Product Version: 9.2.0-1
Please give a brief summary of your issue:
Replace whole paragraph while maintaining text style of words
Please describe your issue and provide steps to reproduce it:
I need to replace certain words from a PDF in a nodejs backend. I initially tried using the addString method of content replacer to replace it directly. However, I encountered a problem that when the new word is longer than the replaced word, the line can go beyond the page layout.
To solve this, I extracted the whole paragraph of the relevant word, created new text and replaced the whole paragraph with the addText function. Works well except that the style of the special words (bold, italic) are lost. So, I kept a record of the word index and after the paragraph replacement, went back, put a white rectangle on top the replaced word, and placed a word with the new style on top of it.

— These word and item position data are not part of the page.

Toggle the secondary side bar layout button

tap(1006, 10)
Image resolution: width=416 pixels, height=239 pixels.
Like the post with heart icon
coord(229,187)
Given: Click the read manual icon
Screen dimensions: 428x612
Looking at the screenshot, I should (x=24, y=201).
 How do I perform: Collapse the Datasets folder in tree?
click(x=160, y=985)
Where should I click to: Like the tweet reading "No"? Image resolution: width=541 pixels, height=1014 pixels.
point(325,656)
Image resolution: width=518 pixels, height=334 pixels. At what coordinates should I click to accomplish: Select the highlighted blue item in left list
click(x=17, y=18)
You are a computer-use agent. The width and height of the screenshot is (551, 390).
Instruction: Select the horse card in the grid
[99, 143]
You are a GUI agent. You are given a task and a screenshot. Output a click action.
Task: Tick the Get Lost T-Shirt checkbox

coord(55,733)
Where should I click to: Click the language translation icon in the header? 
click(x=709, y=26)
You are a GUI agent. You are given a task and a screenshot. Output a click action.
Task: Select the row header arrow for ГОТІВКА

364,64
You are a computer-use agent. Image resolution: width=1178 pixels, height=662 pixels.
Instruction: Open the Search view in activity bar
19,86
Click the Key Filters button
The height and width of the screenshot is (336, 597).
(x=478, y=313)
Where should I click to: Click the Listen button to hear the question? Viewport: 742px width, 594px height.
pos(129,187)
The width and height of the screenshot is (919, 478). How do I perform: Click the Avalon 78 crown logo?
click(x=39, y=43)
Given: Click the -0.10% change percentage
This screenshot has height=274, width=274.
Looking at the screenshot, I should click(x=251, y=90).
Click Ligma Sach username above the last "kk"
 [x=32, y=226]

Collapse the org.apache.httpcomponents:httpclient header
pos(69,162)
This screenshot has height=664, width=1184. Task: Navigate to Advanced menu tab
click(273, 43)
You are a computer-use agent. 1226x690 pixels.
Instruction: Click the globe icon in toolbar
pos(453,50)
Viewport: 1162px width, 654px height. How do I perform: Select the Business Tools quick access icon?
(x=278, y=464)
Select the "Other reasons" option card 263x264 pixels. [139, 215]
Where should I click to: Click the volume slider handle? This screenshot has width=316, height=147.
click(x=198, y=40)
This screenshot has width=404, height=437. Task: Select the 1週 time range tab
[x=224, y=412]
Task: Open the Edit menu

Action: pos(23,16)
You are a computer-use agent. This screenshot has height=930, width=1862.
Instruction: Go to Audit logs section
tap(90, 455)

The problem is I communicate with frontend client that allows it to replace content multiple times. So, when I try to extract the text again, duplicate words show up for the special words. I am creating the paragraphs by looking at the difference in height between lines and putting them in the same paragraph (using paragraph id gave me duplicate paragraph with ____, ____ values).
I tried using the e_remove_hidden_text flag for text extractor with no success to remove the duplicate text.
How can I replace words (or paras) so that the replaced content is contained in the layout, style of words is preserved, and duplicate text is removed? Either a solution to my problem or a different approach will be appreciated. Thanks!